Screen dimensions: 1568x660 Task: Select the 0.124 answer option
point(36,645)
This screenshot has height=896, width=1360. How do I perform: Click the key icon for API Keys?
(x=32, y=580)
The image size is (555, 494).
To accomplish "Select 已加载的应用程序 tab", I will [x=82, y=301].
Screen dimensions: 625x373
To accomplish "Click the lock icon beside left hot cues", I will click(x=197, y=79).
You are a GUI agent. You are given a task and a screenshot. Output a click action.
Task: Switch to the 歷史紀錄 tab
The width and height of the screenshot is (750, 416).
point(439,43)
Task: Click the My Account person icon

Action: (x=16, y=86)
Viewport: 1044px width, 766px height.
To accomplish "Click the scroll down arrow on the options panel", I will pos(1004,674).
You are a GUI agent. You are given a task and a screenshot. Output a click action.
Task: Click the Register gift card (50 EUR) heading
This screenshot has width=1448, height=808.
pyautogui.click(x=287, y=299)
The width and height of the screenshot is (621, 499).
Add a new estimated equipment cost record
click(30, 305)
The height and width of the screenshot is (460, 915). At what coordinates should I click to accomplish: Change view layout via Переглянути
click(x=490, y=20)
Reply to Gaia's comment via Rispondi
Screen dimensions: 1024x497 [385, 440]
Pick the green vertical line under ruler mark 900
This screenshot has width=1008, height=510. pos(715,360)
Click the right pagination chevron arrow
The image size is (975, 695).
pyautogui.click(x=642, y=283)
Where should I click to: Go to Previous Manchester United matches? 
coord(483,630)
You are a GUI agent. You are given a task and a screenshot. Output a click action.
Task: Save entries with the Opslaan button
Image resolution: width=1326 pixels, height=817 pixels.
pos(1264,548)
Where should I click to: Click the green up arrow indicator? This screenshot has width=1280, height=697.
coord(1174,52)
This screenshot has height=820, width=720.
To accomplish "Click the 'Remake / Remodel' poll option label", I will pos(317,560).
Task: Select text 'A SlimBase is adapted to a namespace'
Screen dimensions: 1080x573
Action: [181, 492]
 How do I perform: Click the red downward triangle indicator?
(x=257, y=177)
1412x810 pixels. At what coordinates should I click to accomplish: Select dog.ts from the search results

_DIRECTIONS_:
Among the entries, find every line holding "will" and return it.

_RESPONSE AREA_:
To accomplish "Select 已加载的应用程序 tab", I will [x=82, y=301].
To accomplish "Click the lock icon beside left hot cues", I will click(x=197, y=79).
To accomplish "Click the scroll down arrow on the options panel", I will pos(1004,674).
To accomplish "Click the 'Remake / Remodel' poll option label", I will pos(317,560).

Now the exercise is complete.